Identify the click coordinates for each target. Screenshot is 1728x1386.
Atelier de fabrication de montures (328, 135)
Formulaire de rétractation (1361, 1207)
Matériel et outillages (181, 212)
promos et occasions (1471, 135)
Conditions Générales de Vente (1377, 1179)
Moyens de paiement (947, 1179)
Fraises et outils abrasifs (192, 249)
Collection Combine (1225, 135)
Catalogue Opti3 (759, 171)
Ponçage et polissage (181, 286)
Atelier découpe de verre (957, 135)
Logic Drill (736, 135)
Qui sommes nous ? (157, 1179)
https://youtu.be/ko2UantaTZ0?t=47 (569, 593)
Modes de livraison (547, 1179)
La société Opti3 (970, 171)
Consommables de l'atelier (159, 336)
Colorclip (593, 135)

______

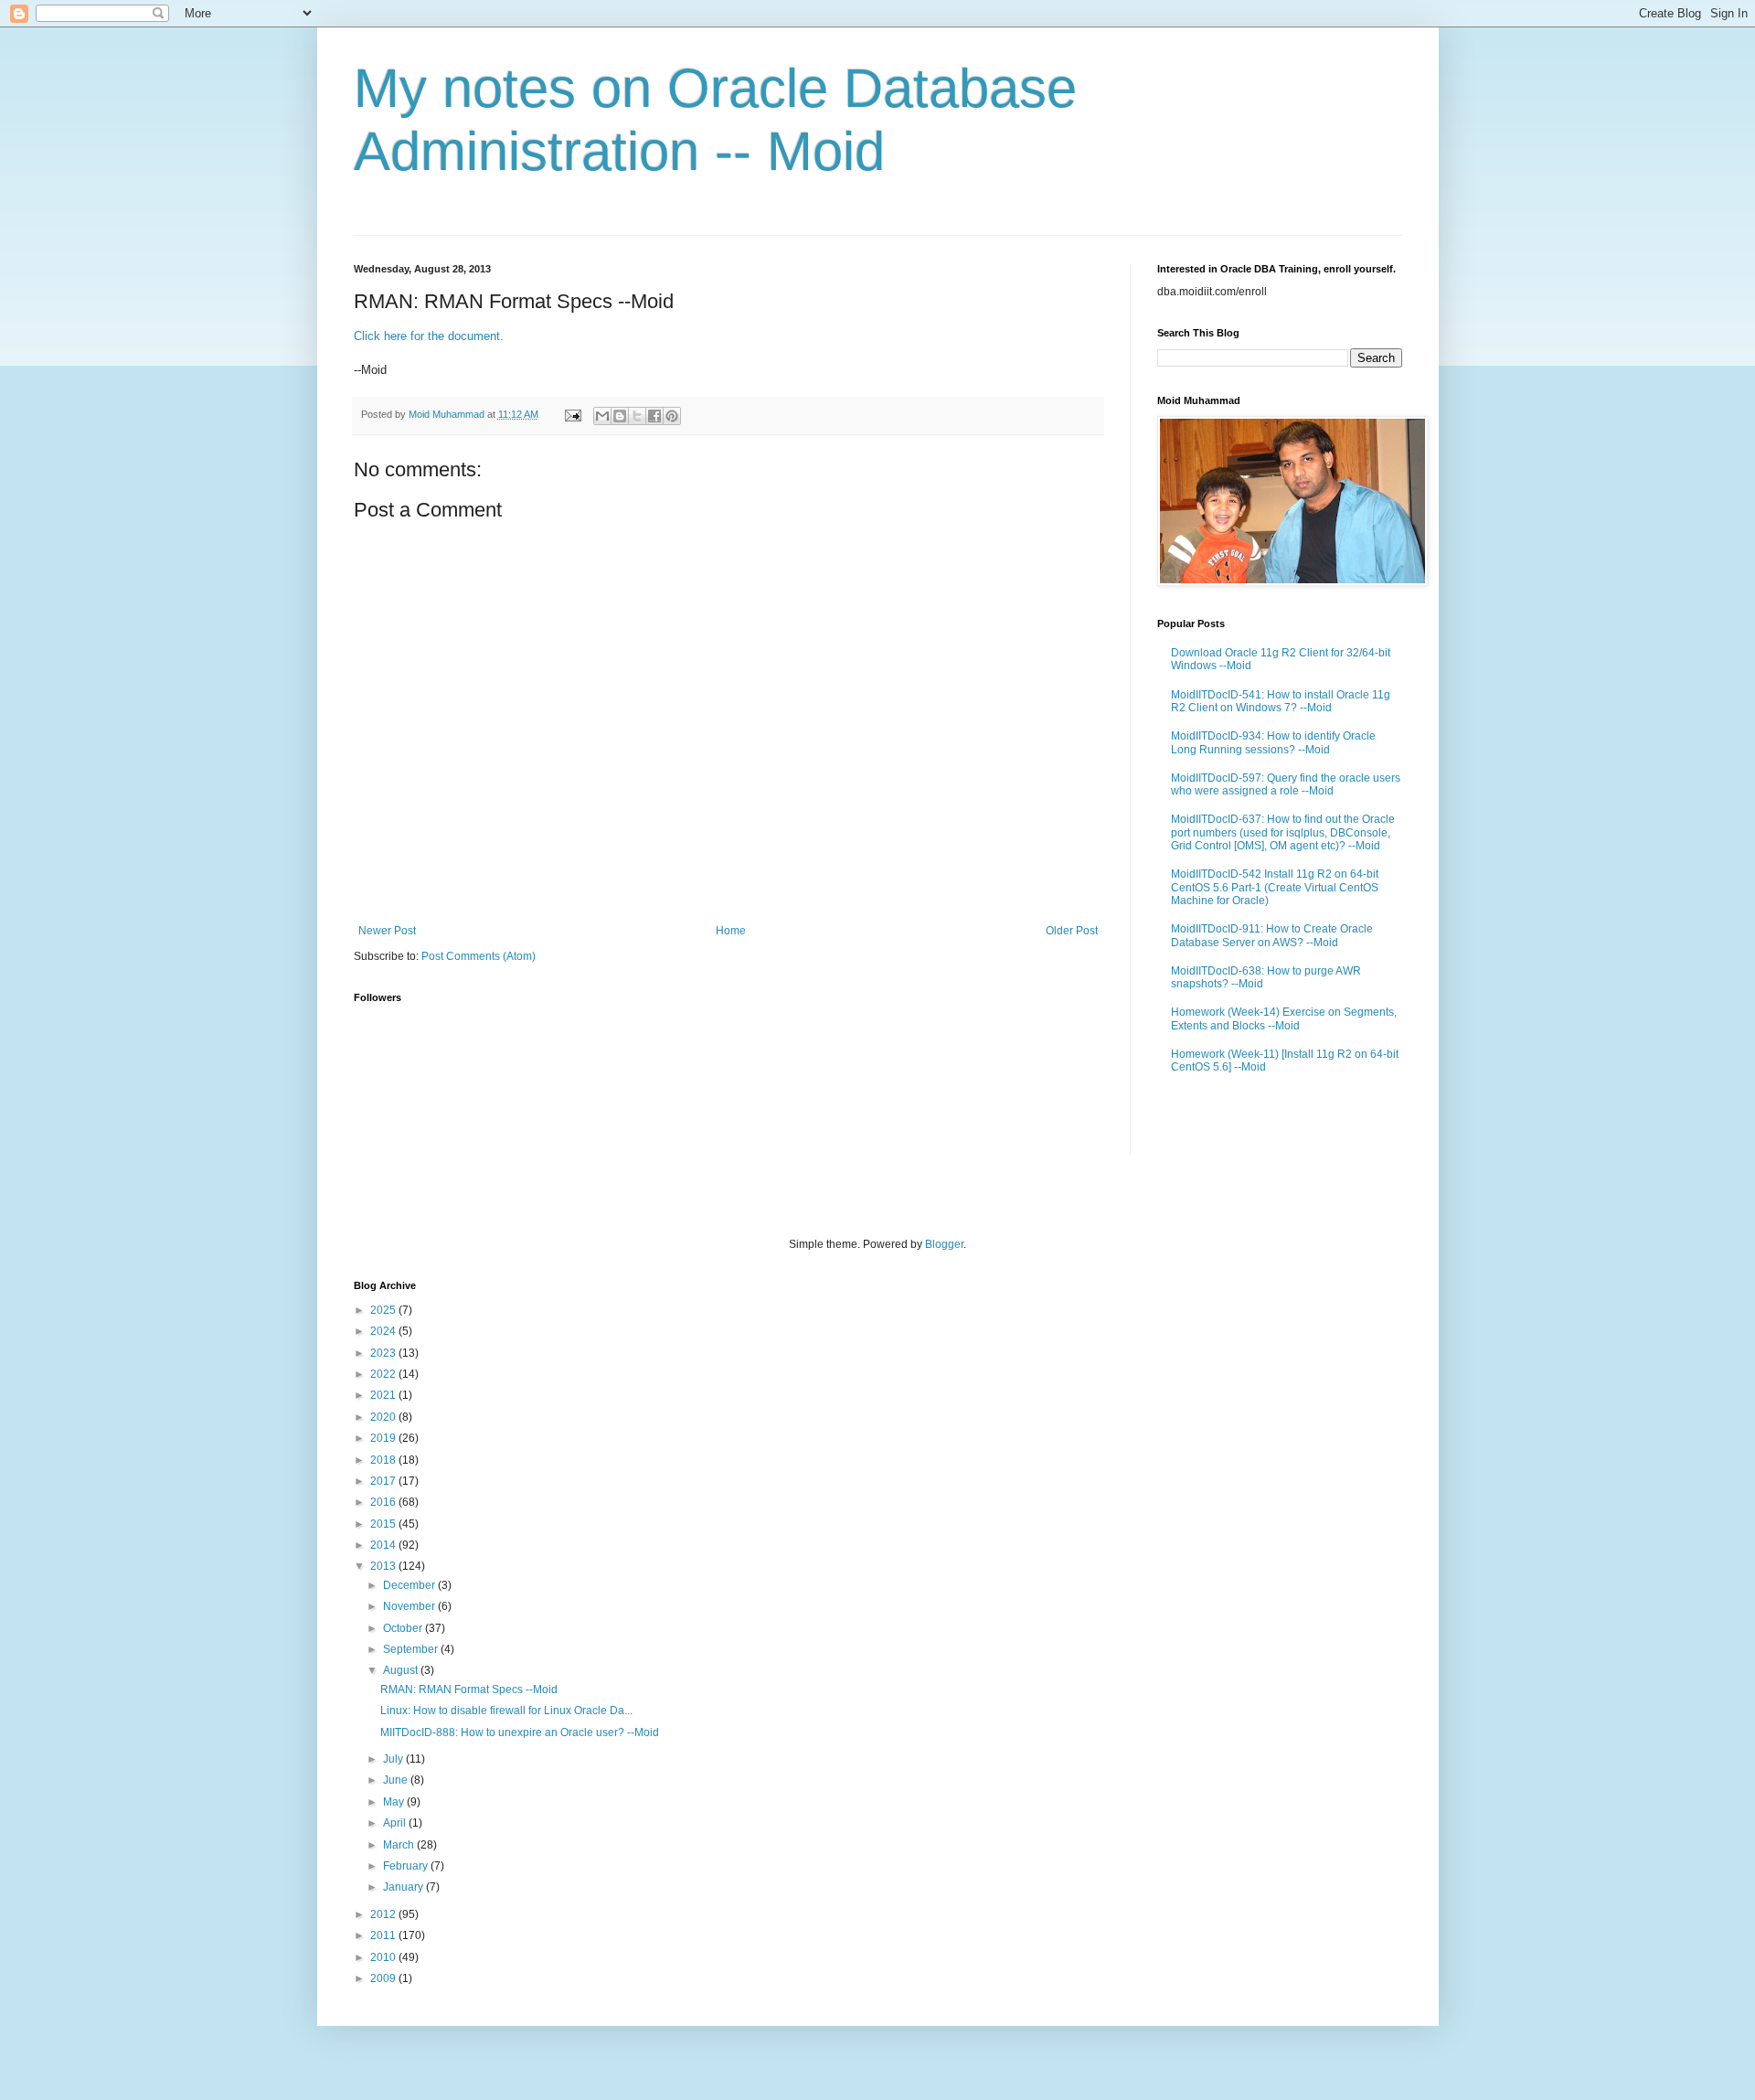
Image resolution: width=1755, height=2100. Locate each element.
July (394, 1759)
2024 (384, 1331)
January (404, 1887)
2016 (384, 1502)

______

__Work required__:
All lines holding the word "each" must be found in the listing and copied.

__Result__:
Identify the click coordinates for each target. Screenshot is 1728x1386.
Image resolution: width=1755, height=2100. Locate each element.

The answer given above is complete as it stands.